Problem to solve:
Transcribe every line of the entries exactly.

Records for this task:
"""

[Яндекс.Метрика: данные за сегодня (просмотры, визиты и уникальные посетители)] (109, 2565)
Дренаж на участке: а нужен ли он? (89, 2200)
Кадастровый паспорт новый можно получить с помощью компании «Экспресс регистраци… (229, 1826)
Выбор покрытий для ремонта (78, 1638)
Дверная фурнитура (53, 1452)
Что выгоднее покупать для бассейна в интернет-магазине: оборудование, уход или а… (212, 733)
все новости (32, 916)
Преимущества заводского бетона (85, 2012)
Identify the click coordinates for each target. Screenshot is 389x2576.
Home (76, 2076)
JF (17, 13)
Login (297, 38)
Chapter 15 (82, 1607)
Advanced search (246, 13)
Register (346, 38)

"""

Response:
[Яндекс.Метрика: данные за сегодня (просмотры, визиты и уникальные посетители)] (109, 2565)
Дренаж на участке: а нужен ли он? (89, 2200)
Кадастровый паспорт новый можно получить с помощью компании «Экспресс регистраци… (229, 1826)
Выбор покрытий для ремонта (78, 1638)
Дверная фурнитура (53, 1452)
Что выгоднее покупать для бассейна в интернет-магазине: оборудование, уход или а… (212, 733)
все новости (32, 916)
Преимущества заводского бетона (85, 2012)
Identify the click coordinates for each target. Screenshot is 389x2576.
Home (76, 2076)
JF (17, 13)
Login (297, 38)
Chapter 15 (82, 1607)
Advanced search (246, 13)
Register (346, 38)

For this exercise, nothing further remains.